The task:
Answer these questions from the loan-servicing text below:
1. What must be reasonably and prudently determined before an action on the Loan may be taken without the investor's consent?
2. What name is given to the requirements for administering, servicing, collecting and enforcing the Loans?
3. When does the obligation to make LRO Payments automatically terminate?

start Reading passage

Following the sale of LROs and the funding of the corresponding Loan, we will begin servicing the Loan. The LRO Agreements gives us broad powers in administering, servicing, collecting and enforcing the Loan. See “—Remedies” below. The LRO Agreement generally permits us (and our agents) to take certain actions when administering, servicing, collecting and enforcing the Loans (such as to give or withhold extensions, waivers, etc. or to change the payment date or reduce the principal amount or the rate of interests owed), without your consent, provided that we have reasonably and prudently determined that such action will not be materially adverse to the holders of the LROs. In addition, in undertaking this broad authority to administer, service, collect and enforce the Loans, we are required to use commercially reasonable efforts prior to the extended payment date to pursue, either directly or through our representatives, (i) the collection of any amounts owing to us under the Loan Documents (to the extent constituting Loan Payments) and (ii) the exercise of our remedies upon a breach or default under the Loan Documents or in order to avoid the occurrence thereof, in each case, to the extent warranted in our business judgment and consistent with reasonable commercial standards of fair dealing and in accordance with industry standards customary for loans of the same general type and character as the Loans in order to maximize the amount of LRO Payments to be made under the terms of the LRO. We refer to these requirements, generally, as our “servicing standards set forth in the LRO Agreement.” See “General Terms of the LROs—Administration, Service, Collection, and Enforcement of Loan Documents” below.

 

Our obligation to make any LRO Payments will automatically terminate (and the LRO shall be of no further force or effect) once all of the Purchase Amount of, and Accrued Return earned on, the LRO through the date of payment is paid in full. Due to our ability to prepay the Loan (and in light of these broad powers to administer, service, collect and enforce a Loan, particularly in the context of a Borrower default), our payment obligation may be satisfied by making LRO Payments to investors of an amount that may be more or less than the expected yield, on a date different than originally specified.

end Reading passage
start Data section

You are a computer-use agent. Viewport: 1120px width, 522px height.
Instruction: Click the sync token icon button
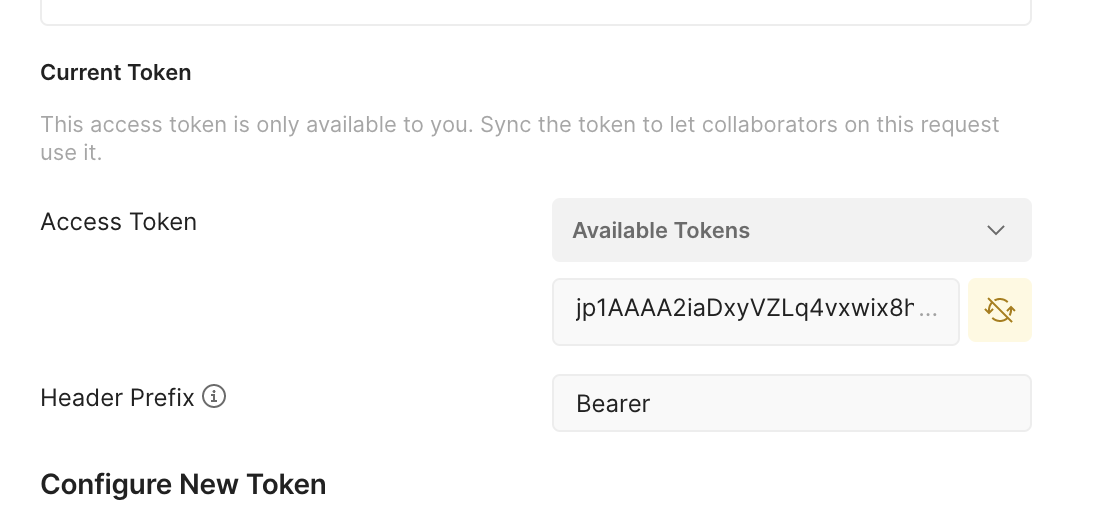pyautogui.click(x=999, y=311)
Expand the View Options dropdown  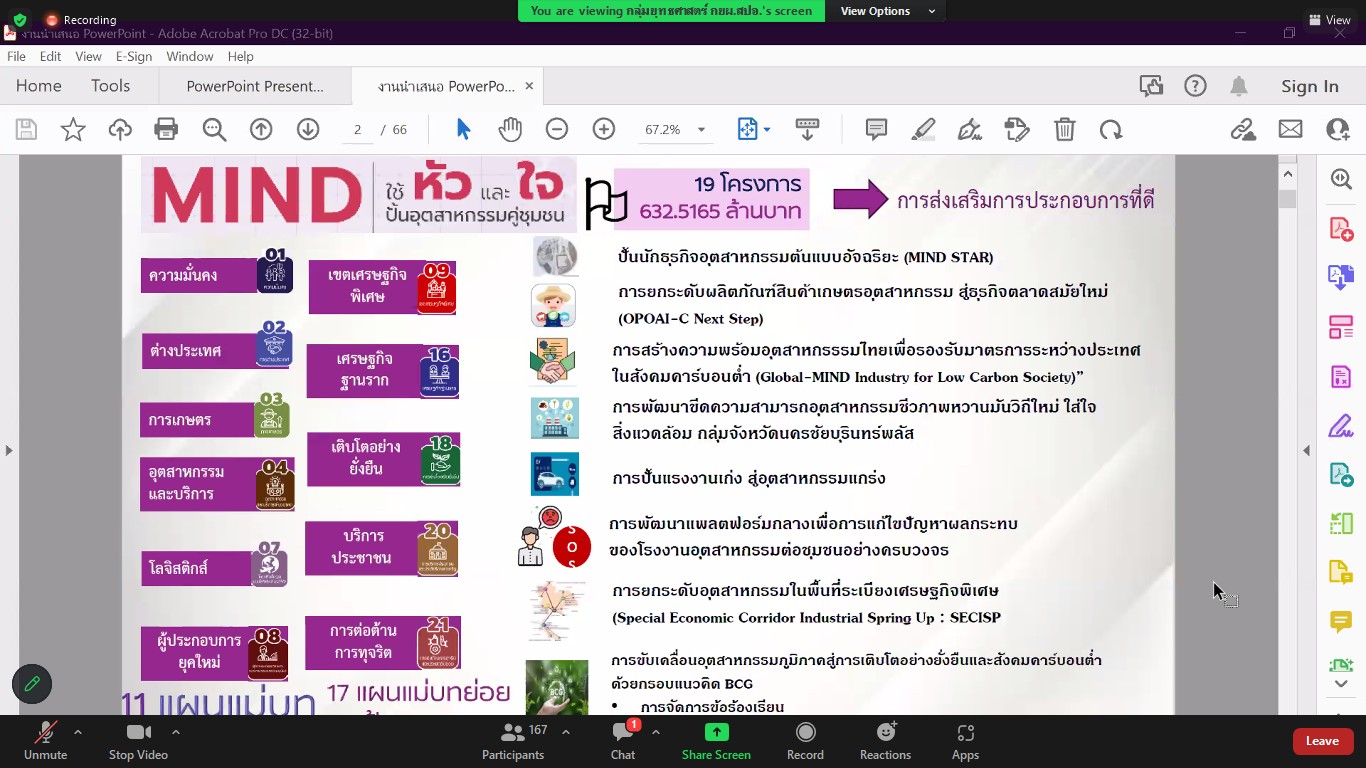[888, 11]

end Data section

Solution for this exercise:
1. That the action will not be materially adverse to the holders of the LROs.
2. The "servicing standards set forth in the LRO Agreement."
3. Once all of the Purchase Amount of, and Accrued Return earned on, the LRO through the date of payment is paid in full.